Manual Without Fuzzy Matching	With Fuzzy Matching
Manually aligns and matches names.	Automates name reconciliation using fuzzy algorithms.
Misses subtle variations (e.g., `"Vendor"` vs. `"Vndr"`).	Detects and matches all reasonable variations.
Errors propagate into downstream analysis.	Pre-processed, consistent data improves accuracy.

Key Takeaways

Excel Techniques:
- Rule-based and statistical approaches are effective for structured problems with clear thresholds.
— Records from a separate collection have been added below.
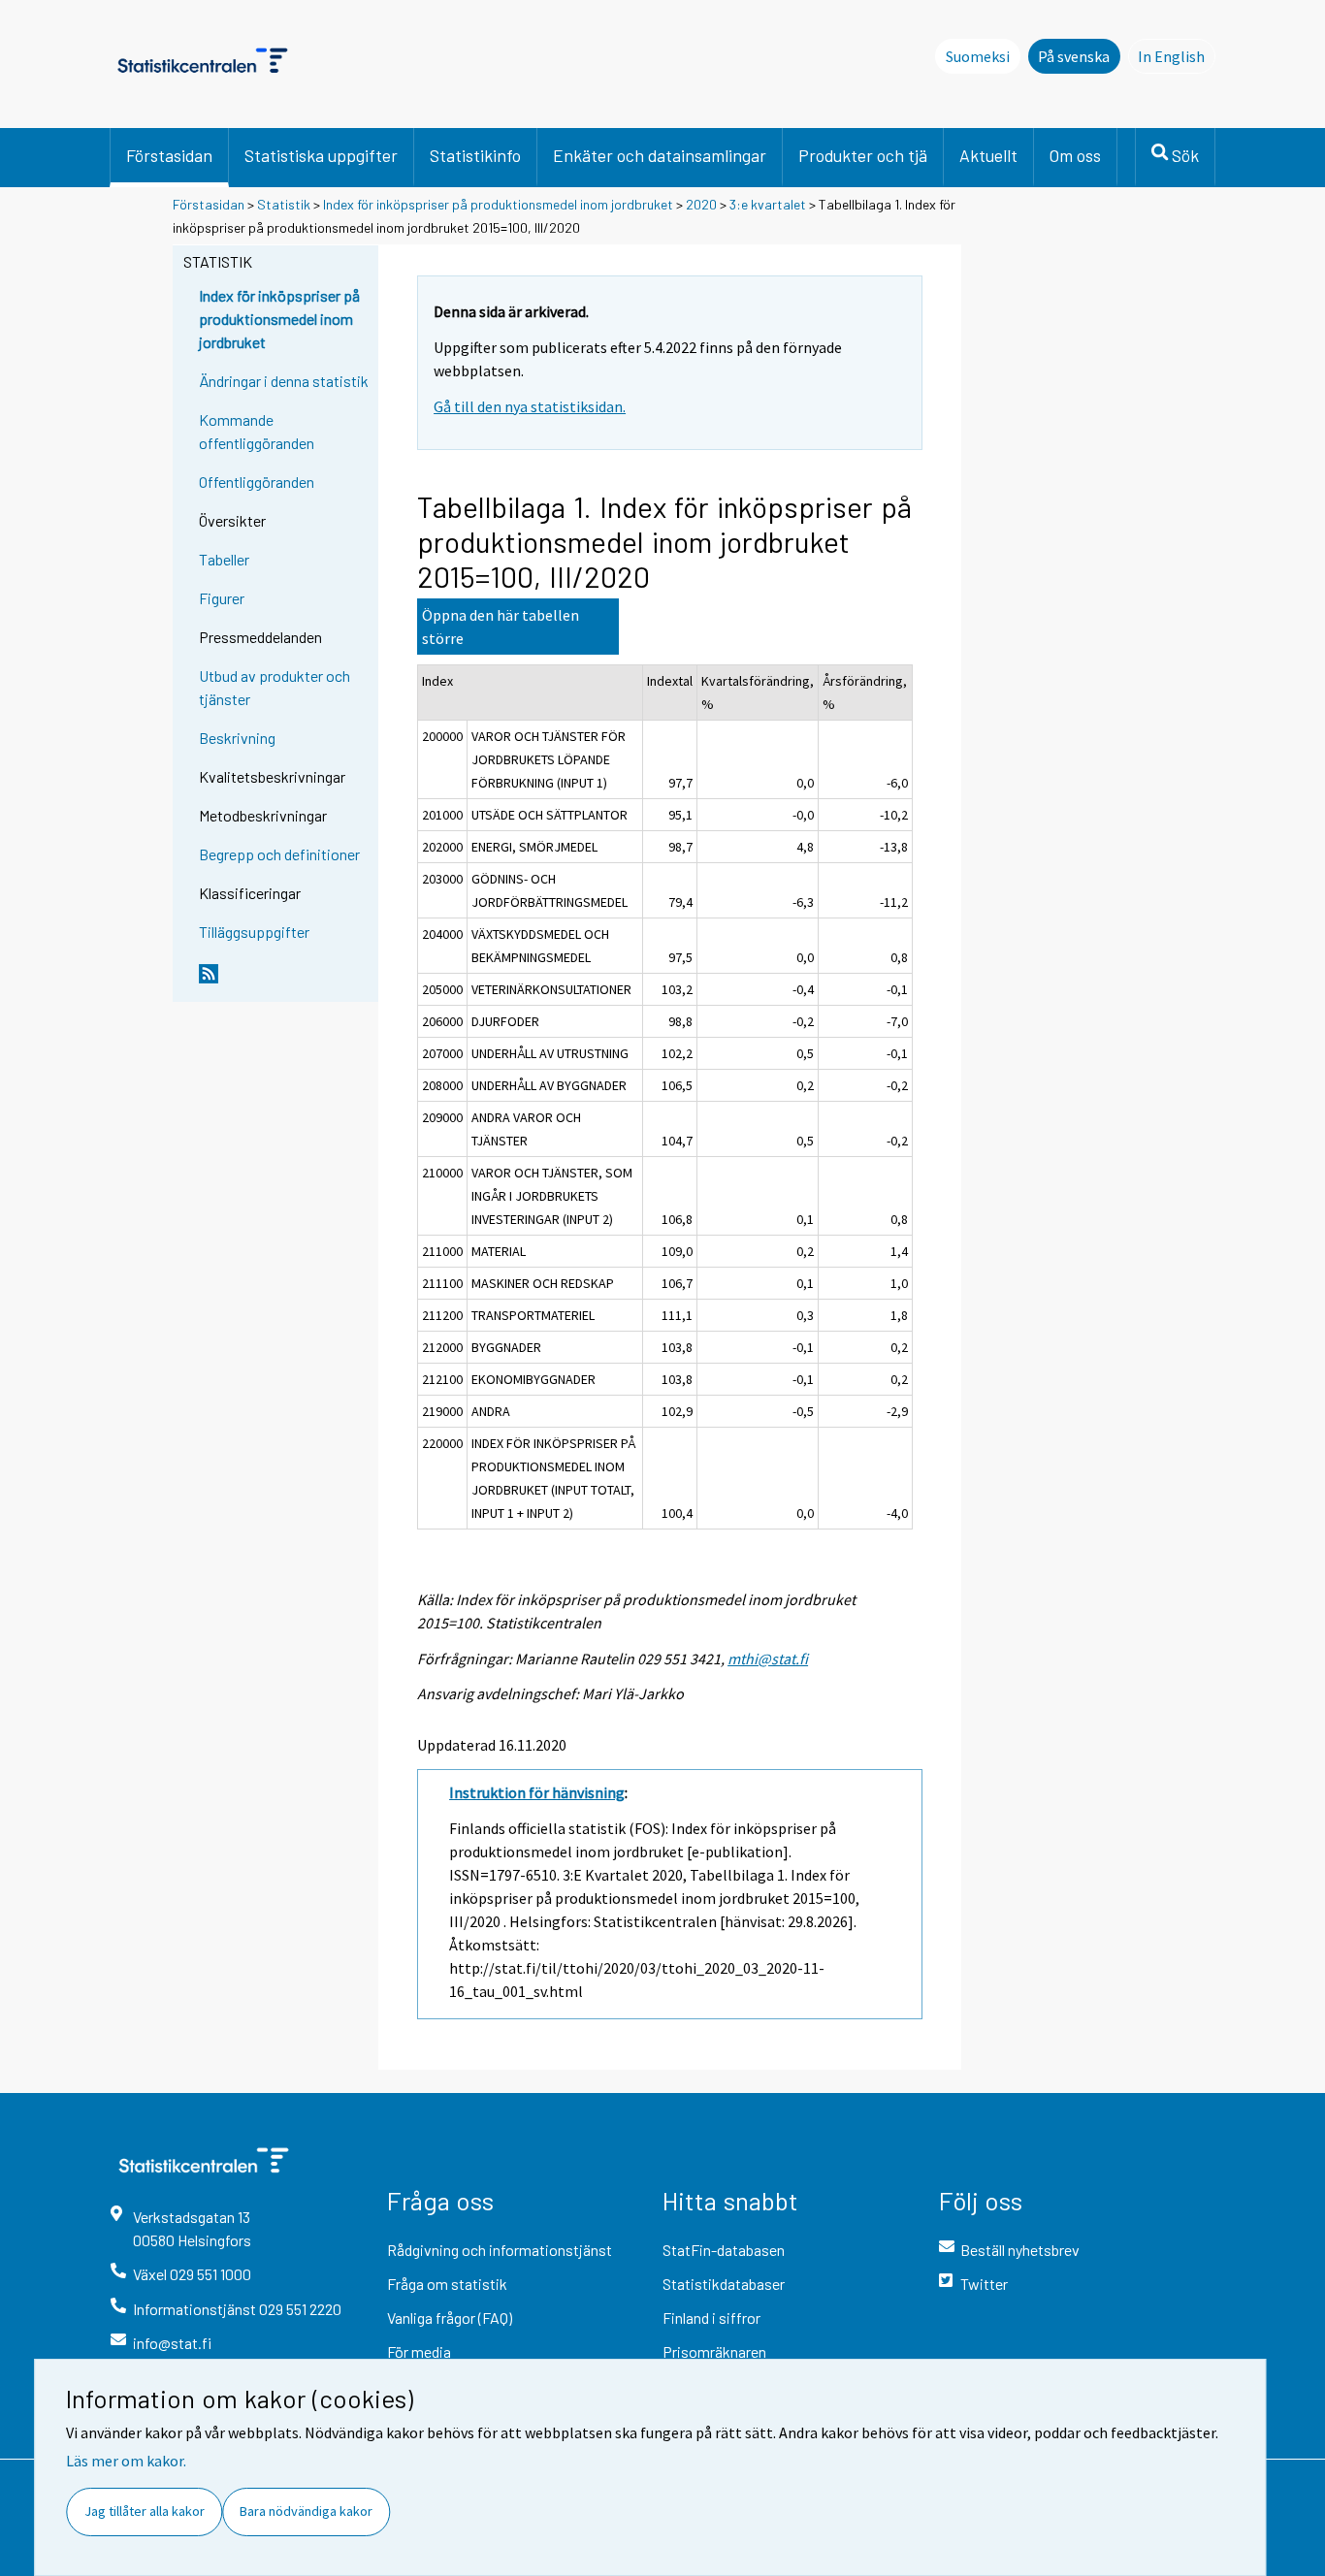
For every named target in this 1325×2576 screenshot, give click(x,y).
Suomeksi (978, 56)
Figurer (221, 598)
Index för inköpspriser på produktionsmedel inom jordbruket (498, 204)
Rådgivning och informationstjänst (499, 2249)
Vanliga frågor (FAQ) (449, 2317)
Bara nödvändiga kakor (306, 2511)
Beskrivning (237, 737)
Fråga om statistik (447, 2283)
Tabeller (224, 559)
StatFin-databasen (723, 2249)
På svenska (1074, 56)
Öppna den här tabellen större (500, 626)
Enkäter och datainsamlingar (659, 155)
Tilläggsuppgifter (254, 931)
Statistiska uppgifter (321, 155)
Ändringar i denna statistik (284, 380)
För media (419, 2351)
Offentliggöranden (256, 481)
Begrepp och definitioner (279, 854)
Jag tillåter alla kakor (144, 2511)
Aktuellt (988, 155)
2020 (701, 204)
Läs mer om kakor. (126, 2460)
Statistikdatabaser (723, 2283)
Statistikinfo (475, 155)
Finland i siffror (711, 2317)
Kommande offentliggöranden (256, 431)
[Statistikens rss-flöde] (284, 981)
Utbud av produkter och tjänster (274, 687)
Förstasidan (169, 155)
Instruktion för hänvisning (537, 1792)
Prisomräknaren (714, 2351)
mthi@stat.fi (767, 1658)
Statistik (283, 204)
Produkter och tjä (862, 155)
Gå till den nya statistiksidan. (530, 406)
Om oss (1075, 155)
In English (1176, 56)
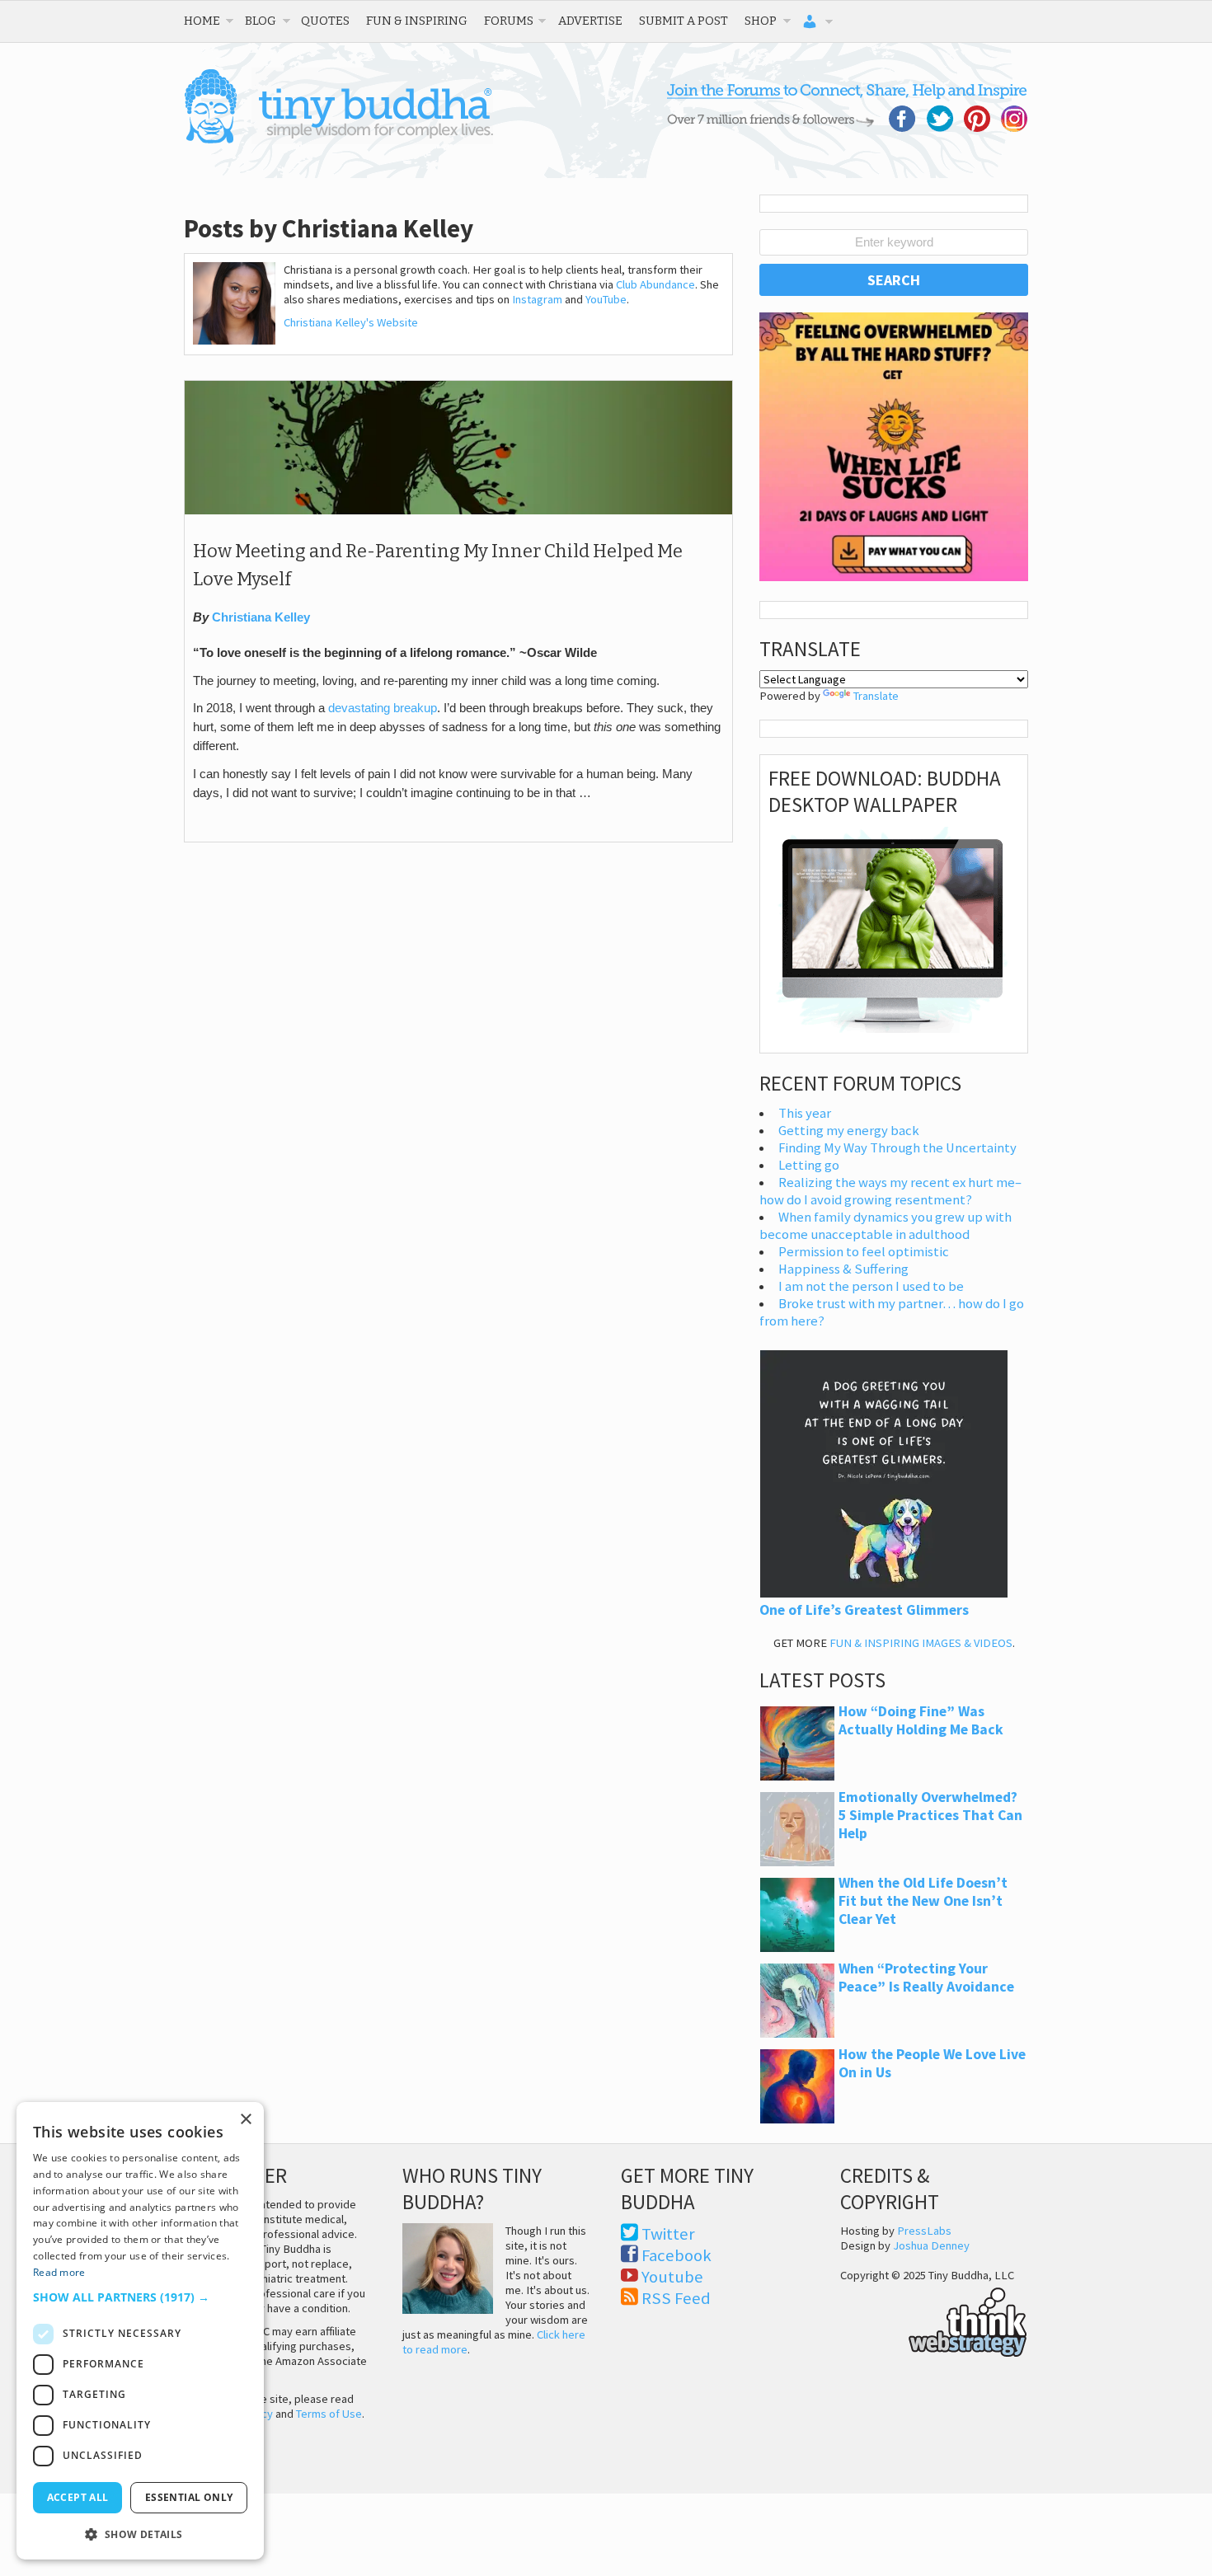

- Limited scalability and accuracy for complex or multivariate data.
- Without fuzzy matching, manual reconciliation is time-consuming and error-prone.
ML Techniques:
- Handle multivariate and nonlinear relationships, finding hidden patterns.
- Adaptable to large datasets and dynamic patterns.
- Require basic programming knowledge but provide significant insights over traditional methods.
- Fuzzy matching automates data pre-processing, enhancing accuracy and scalability.